Intel's Cancelled Arctic Sound 'Xe-HP' GPU Resurfaces With Dual Tiles & Quad-HBM2E, a Ghost From Its Abandoned 2021 Roadmap
Key Points:
- Intel's Arctic Sound 2T GPU, based on the Xe-HP architecture and cancelled in 2021, has resurfaced as a rare sample featuring a dual-tile configuration with 1024 EUs and four HBM2E memory sites.
- Originally announced alongside the massive Ponte Vecchio GPU, Arctic Sound was intended for workstation and server markets but was cancelled amid delays and strategic shifts, including the subsequent cancellation of the Falcon Shores lineup.
- The Arctic Sound 2-Tile GPU was designed to deliver around 20.48 TFLOPs at 1.25 GHz with an estimated 300W power draw, part of a lineup scaling up to a 4-Tile GPU with 2048 EUs and 36 TFLOPs.

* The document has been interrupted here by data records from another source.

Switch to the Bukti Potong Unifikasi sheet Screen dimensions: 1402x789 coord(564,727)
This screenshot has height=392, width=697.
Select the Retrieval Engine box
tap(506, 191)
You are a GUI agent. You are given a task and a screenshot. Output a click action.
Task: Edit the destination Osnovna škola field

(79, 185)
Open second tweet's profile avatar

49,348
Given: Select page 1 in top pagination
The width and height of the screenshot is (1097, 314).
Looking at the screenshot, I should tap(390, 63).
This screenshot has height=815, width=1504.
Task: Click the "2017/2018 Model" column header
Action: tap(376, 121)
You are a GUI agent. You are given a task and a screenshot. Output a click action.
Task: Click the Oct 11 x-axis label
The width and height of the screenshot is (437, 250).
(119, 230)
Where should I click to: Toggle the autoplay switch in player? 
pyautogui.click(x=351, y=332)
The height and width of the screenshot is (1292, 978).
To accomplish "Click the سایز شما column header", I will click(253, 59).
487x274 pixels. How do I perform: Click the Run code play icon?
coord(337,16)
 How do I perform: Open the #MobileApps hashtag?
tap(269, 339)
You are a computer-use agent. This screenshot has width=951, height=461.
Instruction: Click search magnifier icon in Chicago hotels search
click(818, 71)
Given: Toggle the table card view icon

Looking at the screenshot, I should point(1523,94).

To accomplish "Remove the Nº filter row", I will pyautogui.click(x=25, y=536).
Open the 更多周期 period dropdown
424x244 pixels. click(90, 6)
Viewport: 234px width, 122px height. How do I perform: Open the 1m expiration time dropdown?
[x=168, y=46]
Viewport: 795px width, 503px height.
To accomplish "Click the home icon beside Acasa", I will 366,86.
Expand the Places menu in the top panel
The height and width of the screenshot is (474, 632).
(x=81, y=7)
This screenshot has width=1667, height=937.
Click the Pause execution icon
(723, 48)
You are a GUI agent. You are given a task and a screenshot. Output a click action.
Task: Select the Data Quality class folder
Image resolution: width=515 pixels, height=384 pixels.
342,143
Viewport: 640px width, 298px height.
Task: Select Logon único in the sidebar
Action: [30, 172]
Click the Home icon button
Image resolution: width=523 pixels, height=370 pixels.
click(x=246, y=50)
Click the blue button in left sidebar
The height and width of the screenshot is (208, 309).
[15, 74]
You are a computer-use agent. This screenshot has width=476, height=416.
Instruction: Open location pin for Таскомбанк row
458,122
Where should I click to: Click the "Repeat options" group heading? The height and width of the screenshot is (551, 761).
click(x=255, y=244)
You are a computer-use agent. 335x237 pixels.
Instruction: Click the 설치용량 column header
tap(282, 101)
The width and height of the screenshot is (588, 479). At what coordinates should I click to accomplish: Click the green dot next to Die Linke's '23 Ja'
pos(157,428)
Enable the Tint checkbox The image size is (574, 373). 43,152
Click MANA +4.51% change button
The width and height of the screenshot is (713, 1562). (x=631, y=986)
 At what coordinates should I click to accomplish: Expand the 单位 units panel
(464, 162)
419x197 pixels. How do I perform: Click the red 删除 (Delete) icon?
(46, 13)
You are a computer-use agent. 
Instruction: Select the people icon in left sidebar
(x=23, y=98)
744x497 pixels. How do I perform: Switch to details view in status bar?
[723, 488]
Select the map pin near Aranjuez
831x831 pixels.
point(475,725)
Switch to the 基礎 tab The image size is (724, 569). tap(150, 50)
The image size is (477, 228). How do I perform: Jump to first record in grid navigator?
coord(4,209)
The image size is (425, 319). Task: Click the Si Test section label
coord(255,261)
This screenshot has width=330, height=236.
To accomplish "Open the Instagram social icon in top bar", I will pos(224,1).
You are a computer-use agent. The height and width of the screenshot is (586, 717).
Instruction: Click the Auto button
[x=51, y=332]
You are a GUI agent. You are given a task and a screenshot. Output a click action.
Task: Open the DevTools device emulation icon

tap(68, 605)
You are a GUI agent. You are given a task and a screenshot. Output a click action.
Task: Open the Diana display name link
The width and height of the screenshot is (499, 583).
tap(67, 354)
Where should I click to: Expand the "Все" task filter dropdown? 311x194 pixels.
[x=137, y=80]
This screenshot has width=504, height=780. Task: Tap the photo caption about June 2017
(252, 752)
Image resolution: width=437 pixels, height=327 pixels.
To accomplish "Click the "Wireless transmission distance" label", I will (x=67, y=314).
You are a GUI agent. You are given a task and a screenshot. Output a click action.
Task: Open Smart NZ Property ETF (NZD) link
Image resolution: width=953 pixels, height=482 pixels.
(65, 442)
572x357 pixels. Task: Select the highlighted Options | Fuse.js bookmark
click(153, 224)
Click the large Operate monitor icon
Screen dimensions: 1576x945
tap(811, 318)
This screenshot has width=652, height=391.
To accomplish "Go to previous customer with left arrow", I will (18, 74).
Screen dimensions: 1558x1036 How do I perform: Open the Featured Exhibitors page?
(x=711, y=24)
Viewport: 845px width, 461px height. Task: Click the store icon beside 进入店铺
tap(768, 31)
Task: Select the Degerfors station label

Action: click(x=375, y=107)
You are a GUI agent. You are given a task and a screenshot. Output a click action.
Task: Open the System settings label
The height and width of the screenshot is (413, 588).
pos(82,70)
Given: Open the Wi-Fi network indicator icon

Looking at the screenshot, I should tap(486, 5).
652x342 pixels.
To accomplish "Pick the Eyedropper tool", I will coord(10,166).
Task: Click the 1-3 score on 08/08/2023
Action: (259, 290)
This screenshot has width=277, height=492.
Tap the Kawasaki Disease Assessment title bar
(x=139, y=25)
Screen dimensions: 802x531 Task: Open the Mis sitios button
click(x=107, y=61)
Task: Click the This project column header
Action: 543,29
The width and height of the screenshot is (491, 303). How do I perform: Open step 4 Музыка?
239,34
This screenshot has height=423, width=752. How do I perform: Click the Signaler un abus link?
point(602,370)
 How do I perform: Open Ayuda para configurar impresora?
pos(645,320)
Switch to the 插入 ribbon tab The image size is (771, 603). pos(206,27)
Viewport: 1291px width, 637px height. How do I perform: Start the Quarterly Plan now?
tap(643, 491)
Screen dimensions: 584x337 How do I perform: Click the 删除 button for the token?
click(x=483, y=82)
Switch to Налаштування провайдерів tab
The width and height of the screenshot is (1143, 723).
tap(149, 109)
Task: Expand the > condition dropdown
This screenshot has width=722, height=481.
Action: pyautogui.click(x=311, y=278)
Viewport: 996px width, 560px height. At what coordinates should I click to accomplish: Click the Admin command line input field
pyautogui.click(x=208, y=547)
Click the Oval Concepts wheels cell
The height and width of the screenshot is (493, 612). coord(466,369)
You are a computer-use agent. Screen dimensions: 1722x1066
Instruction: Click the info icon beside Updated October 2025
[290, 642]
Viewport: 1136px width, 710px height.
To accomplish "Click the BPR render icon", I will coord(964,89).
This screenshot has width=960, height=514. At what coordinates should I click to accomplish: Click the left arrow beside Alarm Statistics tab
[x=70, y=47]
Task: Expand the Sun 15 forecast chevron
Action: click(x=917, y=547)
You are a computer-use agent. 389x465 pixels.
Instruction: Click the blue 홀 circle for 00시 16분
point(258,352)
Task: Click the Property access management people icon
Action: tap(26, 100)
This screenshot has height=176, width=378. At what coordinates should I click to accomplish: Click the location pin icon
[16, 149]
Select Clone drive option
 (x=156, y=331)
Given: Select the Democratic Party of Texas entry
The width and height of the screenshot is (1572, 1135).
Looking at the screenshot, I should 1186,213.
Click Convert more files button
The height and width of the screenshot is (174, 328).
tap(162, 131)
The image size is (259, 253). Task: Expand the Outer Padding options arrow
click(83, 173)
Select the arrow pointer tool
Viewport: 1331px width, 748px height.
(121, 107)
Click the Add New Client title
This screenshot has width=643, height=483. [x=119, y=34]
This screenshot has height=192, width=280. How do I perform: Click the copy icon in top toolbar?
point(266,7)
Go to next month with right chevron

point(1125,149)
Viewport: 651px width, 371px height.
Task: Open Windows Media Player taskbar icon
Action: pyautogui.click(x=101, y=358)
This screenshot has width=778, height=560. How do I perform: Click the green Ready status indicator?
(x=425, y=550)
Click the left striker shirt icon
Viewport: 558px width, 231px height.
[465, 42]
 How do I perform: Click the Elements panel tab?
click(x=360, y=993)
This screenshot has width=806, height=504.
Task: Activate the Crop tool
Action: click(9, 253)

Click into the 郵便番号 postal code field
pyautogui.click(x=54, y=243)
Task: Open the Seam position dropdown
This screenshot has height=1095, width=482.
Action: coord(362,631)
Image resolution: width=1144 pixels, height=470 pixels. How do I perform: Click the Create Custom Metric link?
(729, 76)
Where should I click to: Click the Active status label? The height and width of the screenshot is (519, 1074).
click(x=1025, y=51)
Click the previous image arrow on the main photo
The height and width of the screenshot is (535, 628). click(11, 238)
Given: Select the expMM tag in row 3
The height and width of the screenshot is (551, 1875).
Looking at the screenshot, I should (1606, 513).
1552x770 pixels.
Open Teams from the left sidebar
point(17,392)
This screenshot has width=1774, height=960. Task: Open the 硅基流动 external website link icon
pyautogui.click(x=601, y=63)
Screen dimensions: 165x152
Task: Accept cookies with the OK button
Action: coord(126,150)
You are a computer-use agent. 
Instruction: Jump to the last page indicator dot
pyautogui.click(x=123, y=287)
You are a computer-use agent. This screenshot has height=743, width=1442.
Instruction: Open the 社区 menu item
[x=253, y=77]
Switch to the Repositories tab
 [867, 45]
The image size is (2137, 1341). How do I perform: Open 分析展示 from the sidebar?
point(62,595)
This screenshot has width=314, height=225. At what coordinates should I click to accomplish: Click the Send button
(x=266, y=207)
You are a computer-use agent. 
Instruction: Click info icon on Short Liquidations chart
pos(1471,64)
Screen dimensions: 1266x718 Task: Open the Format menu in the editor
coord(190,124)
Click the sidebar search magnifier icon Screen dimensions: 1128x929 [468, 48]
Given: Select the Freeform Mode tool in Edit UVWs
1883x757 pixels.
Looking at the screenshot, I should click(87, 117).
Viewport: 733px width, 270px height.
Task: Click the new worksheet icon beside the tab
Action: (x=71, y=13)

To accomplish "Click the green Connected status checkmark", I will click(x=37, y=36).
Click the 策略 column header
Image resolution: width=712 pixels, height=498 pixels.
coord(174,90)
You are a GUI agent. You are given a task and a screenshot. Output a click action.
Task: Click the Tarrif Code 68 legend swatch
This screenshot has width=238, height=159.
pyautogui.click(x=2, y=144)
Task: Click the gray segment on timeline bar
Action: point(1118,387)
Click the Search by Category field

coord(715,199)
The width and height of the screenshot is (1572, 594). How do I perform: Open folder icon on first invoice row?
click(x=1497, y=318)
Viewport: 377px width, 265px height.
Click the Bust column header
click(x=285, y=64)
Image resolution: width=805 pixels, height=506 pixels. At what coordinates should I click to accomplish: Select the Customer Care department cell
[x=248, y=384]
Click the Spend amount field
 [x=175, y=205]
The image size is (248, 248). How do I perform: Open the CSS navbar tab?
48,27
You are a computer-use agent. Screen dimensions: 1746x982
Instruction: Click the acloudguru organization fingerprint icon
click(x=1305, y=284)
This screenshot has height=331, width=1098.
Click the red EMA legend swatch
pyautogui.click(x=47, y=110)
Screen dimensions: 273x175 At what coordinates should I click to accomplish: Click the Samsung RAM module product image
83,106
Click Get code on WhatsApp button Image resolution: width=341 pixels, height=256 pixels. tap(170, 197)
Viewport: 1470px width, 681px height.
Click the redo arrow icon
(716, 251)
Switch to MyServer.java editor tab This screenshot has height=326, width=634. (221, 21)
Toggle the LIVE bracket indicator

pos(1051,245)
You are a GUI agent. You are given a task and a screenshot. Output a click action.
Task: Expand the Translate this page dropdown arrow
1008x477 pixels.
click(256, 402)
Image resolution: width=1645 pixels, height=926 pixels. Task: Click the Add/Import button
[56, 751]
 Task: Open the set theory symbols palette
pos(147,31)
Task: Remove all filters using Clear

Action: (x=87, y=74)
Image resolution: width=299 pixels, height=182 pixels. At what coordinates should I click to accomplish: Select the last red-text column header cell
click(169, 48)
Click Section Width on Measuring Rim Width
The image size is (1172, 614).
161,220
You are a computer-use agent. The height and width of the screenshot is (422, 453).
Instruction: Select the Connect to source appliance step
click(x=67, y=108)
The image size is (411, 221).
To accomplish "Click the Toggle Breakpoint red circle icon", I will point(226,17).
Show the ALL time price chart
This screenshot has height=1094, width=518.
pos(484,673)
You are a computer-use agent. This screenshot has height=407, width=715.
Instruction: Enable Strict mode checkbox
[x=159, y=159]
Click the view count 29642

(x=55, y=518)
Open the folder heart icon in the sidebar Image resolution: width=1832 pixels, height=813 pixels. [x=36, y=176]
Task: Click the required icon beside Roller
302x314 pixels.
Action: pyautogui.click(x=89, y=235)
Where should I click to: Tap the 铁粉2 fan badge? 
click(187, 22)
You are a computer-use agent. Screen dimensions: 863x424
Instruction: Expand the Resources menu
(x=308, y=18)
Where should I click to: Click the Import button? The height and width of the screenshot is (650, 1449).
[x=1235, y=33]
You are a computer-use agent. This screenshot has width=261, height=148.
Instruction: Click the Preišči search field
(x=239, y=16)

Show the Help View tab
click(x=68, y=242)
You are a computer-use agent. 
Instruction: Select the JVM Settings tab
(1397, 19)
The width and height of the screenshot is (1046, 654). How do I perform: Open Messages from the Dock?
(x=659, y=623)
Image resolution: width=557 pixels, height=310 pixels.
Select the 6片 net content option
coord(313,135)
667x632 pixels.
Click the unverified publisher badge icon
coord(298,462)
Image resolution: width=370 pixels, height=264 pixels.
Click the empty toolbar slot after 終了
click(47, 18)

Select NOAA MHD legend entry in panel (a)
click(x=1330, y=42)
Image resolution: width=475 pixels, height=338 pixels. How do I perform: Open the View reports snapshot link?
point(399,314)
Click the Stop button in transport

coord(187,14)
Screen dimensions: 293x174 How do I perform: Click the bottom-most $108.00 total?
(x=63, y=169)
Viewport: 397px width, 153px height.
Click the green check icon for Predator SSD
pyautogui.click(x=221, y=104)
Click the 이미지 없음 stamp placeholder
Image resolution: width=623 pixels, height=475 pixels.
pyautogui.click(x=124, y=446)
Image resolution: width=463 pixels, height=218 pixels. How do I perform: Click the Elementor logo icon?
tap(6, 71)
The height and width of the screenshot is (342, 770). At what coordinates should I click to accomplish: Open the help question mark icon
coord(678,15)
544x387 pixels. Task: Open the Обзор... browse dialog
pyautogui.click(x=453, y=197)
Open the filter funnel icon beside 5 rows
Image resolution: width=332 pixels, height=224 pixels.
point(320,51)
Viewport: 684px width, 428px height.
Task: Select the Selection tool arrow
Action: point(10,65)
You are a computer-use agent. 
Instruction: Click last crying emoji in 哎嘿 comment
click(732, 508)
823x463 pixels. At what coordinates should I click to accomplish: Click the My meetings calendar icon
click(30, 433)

- Intel has since moved away from HBM memory in favor of GDDR and LPDDR solutions, with upcoming products like Big Battlemage and Crescent Island targeting AI workloads and high memory capacities, while the Jaguar Shores architecture is anticipated in 2027.
- Despite past setbacks and missing early opportunities in the datacenter AI market dominated by NVIDIA and AMD, Intel's current leadership under Lip-Bu Tan aims to avoid further major delays or cancellations in its GPU roadmap.